E. 56 percent. Taxpayers in the top 10 percent of households pay 56 percent of the individual income tax. The top 5 percent pays 43 percent of the income tax, and 23 percent of adults paid no Minnesota income taxes at all. (2011 MN Tax Incidence Study & MN Dept of Revenue)
What is Minnesota’s ranking among the 50 states in terms of the best place to retire for tax purposes?
D. 49th. Only the state of Vermont ranks worse than Minnesota in terms of which state is the best to retire in for tax purposes. (Advisor One: www.advisorone.com/article/top-10-worst-tax-states-retirees?page=0,2&t=wirehouses&)
Maryland raised taxes on “millionaires” in 2008 to 6.25 percent. How much additional tax revenues (percentage increase) were received in the first year of this new law?
D. None of above
D. None of the above.
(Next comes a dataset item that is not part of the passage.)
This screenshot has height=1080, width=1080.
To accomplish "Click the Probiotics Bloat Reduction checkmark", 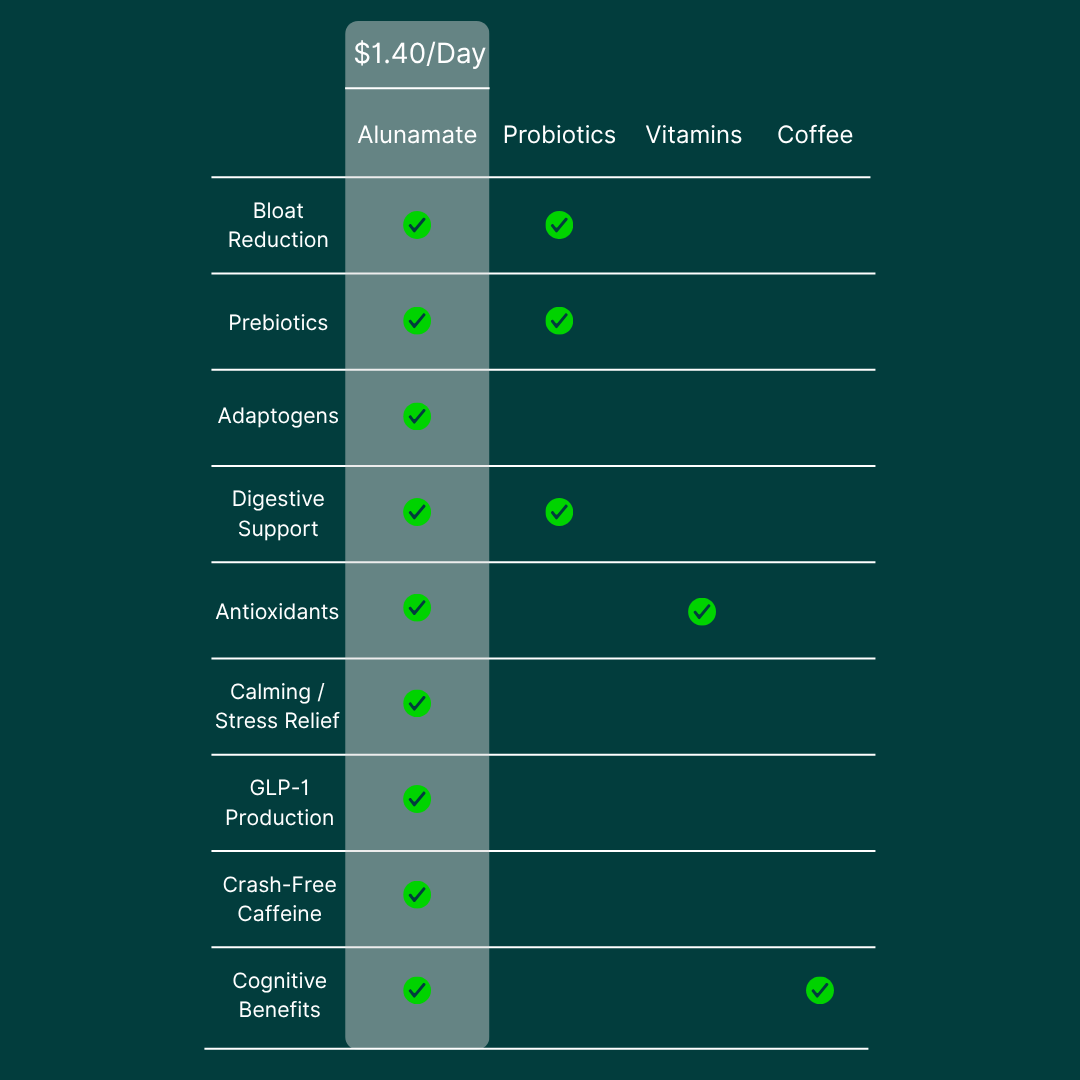I will tap(559, 225).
Maryland state income taxes FELL by 22 percent and the number of “millionaire” tax returns fell by 30 percent. Maryland lost $1 billion of its net tax base in 2008 by residents moving to other states. The new top tax rate in Maryland is actually lower than Minnesota’s current highest individual income tax rate (currently 7.85 percent). (Source: WSJ, May 27, 2009 “Millionaires Go Missing,”)
What is Minnesota’s ranking among states in terms of the best place for entrepreneurs and small businesses?
E. 50th. Only the District of Columbia (ranked 51st) is worse. The Small Business & Entrepreneurship Council 2011 Business Tax Index pulls together 18 different tax measures to compile the state rankings for the best places for entrepreneurship and small businesses. South Dakota is No. 1. (www.sbecouncil.org/businesstaxindex2011/report.pdf)
What was the difference in spending between the last state budget and projected 2012-13 spending?
A. $2 billion
B. $4 billion
C. $6 billion
D. $7 billion
E. $9 billion
E. $9 billion. State spending in the last budget, not including one-time federal stimulus dollars and the education shift, was $30 billion. Projected or “autopilot” spending for fiscal year 2012-13 was forecasted to be $39 billion.
TRUE OR FALSE:
The 2011 Republican-controlled Legislature passed a 2012-2013 budget that cuts state spending.
FALSE. The 2012-13 budget as passed was about $34 billion, the largest state spending in history, up 6 percent (compared with stimulus spending/12 percent without) over 2010-11.
TRUE OR FALSE:
K-12 public school funding was reduced dramatically under the Republican Legislature’s education bill crafted this year.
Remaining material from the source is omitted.